[TASK STATEMENT]:
What is needed here is an exact repetition of the records below, beginning at the line that has "Task: Open Messaging bar options ellipsis" and stopping after the line that has "Open matchday 14".

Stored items
═══

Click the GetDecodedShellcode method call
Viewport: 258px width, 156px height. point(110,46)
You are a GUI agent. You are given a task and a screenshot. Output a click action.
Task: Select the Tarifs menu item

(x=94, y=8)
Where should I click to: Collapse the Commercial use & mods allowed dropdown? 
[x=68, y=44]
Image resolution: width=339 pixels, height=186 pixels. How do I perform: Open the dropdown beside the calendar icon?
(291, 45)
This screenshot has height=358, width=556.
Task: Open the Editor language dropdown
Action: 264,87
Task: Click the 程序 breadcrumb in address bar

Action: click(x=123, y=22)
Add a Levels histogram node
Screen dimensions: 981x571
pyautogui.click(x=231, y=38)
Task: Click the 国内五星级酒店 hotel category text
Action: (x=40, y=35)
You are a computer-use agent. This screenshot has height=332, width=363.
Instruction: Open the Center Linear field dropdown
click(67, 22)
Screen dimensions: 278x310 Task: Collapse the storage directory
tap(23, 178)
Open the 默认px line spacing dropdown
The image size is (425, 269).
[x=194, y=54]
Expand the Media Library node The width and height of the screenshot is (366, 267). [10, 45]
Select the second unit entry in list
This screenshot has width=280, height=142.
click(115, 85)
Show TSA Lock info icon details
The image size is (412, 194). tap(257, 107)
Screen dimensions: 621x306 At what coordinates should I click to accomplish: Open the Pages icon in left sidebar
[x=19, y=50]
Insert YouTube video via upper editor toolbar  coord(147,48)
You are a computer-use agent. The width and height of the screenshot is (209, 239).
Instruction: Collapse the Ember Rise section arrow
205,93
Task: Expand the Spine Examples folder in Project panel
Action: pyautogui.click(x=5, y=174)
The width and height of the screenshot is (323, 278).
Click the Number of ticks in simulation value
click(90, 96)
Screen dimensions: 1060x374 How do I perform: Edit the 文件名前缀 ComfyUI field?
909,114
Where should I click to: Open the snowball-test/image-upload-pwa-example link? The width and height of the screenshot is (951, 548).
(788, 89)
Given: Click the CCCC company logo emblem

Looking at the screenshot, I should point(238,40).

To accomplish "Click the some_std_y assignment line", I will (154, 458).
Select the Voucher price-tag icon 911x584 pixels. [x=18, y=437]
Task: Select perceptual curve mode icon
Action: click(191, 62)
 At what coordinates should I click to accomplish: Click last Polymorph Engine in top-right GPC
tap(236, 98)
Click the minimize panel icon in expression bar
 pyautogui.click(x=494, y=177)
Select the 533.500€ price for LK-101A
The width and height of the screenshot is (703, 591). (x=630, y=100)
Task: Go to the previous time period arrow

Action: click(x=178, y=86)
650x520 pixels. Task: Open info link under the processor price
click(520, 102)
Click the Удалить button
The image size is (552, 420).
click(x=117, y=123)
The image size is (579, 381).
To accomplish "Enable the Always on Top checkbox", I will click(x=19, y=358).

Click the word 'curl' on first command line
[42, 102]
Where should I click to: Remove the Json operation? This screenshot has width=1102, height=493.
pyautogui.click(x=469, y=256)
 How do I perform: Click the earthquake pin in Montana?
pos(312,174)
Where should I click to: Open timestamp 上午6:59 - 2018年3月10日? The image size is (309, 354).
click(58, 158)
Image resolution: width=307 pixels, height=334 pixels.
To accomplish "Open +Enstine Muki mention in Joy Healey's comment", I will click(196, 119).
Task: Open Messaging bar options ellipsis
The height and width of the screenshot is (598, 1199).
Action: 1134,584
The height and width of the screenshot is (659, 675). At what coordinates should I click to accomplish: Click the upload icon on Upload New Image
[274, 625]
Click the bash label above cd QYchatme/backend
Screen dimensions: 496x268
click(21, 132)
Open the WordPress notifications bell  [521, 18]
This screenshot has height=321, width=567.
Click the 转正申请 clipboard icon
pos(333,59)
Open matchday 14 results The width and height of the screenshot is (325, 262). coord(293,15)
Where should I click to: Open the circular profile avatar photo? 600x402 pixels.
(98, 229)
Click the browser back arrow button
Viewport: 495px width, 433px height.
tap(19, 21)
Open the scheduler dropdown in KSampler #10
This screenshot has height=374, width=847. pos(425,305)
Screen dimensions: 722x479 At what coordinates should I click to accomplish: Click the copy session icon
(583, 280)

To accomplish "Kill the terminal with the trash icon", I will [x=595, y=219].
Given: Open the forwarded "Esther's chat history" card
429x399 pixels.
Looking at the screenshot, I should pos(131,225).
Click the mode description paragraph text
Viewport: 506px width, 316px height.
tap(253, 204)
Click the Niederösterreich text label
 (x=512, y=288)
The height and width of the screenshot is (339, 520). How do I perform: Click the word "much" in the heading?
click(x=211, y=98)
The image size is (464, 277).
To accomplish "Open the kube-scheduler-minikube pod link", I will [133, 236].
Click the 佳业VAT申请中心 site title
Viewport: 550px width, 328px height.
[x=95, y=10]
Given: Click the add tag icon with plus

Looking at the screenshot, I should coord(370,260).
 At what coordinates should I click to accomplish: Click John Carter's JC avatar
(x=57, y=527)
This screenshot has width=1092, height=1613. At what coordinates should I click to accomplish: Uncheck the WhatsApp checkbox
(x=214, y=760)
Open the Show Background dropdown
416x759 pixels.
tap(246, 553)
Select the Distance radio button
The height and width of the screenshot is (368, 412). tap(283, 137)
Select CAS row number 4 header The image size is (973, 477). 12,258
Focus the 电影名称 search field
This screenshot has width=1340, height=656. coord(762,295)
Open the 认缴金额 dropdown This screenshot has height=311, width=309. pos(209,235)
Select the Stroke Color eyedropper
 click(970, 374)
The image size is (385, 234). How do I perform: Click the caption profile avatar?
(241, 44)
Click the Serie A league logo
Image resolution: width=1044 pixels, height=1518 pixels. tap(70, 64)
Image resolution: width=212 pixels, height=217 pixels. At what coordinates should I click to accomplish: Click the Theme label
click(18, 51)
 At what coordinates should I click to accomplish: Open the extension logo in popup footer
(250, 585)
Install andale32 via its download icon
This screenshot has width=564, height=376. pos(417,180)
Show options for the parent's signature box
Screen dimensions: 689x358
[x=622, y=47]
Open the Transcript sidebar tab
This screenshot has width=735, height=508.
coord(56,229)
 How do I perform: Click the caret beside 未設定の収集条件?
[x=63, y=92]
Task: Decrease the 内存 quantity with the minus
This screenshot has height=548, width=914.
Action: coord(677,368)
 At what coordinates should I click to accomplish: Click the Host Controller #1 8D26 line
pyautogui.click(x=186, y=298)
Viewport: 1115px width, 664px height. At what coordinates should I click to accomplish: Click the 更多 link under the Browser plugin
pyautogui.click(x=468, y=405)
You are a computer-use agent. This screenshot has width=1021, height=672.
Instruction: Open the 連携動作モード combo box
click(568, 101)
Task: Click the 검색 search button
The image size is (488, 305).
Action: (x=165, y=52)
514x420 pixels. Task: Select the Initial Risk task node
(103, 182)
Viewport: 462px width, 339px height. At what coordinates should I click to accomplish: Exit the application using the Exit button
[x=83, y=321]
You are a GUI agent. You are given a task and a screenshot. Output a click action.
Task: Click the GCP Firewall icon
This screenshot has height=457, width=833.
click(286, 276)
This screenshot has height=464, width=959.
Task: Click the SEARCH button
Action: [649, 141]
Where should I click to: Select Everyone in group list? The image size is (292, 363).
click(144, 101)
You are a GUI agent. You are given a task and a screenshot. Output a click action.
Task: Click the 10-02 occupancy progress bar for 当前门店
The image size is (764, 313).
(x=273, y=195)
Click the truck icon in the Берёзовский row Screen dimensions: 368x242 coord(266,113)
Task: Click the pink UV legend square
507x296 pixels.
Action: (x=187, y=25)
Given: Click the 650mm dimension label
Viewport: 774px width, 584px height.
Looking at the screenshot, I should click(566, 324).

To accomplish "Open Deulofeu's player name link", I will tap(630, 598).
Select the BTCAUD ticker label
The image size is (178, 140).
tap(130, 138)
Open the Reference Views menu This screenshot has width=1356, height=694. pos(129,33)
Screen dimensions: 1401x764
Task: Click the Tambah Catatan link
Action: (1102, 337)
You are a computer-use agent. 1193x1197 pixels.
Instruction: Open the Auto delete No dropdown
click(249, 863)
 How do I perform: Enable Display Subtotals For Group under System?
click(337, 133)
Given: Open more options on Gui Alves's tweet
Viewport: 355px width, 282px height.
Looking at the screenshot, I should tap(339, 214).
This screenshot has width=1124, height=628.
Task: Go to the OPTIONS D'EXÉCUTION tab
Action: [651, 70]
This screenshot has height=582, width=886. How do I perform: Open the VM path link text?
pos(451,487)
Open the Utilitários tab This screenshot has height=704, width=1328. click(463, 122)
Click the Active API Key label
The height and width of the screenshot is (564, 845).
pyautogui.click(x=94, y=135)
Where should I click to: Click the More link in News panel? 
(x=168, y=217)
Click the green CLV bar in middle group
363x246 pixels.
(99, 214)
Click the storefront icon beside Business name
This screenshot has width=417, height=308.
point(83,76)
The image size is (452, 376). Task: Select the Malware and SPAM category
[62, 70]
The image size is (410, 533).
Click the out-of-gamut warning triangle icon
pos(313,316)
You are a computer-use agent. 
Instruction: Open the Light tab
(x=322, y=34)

═══

[TASK RESULT]:
Task: Open Messaging bar options ellipsis
The height and width of the screenshot is (598, 1199).
Action: 1134,584
The height and width of the screenshot is (659, 675). At what coordinates should I click to accomplish: Click the upload icon on Upload New Image
[274, 625]
Click the bash label above cd QYchatme/backend
Screen dimensions: 496x268
click(21, 132)
Open the WordPress notifications bell  [521, 18]
This screenshot has height=321, width=567.
Click the 转正申请 clipboard icon
pos(333,59)
Open matchday 14 results The width and height of the screenshot is (325, 262). coord(293,15)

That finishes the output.